Fonction publique : harcèlement moral et révocation
Juriste
En droit de la fonction publique, aucun fonctionnaire ne doit subir les agissements répétés de harcèlement moral qui ont pour objet ou pour effet une dégradation des conditions de travail susceptible de porter atteinte à ses droits et à sa dignité, d’altérer sa santé physique ou mentale ou de compromettre son avenir professionnel (loi n° 2002-73 du 17 janvier 2002 de modernisation sociale, JORF, 18 janvier 2002, texte n° 1 ).
Dans un jugement du 23 avril 2026, le Tribunal administratif de Toulouse a confirmé la révocation d’une agente, attachée territoriale principale affectée au SDIS de la Haute-Garonne, à qui étaient reprochés des faits de harcèlement moral.
D’après la requérante, les faits n’étaient pas matériellement établis, et le harcèlement moral reproché et justifiant la révocation n’était pas démontré.
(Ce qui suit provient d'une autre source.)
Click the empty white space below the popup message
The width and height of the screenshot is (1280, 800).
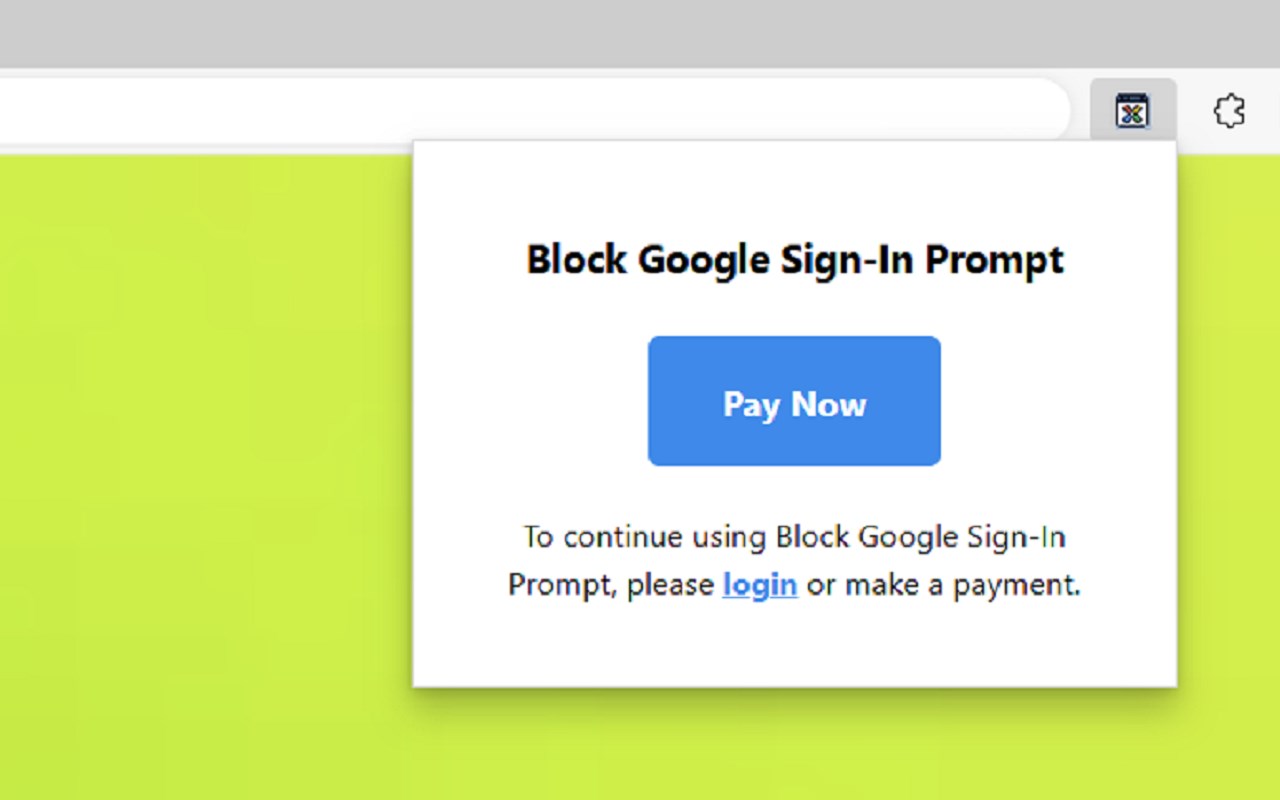(x=795, y=645)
Le Tribunal administratif de Toulouse en a décidé autrement : l’intéressée a eu des agissements répétés caractérisant une situation de harcèlement moral auprès de ses collaboratrices qui ont eu pour effet d’altérer leurs capacités professionnelles et de dégrader leurs conditions de travail.
De plus, la dame B a manqué, de façon répétée, à ses obligations statutaires et aux dispositions du règlement intérieur de par sa manière de servir, ce qui a entravé le bon fonctionnement du service. La révocation est donc justifiée.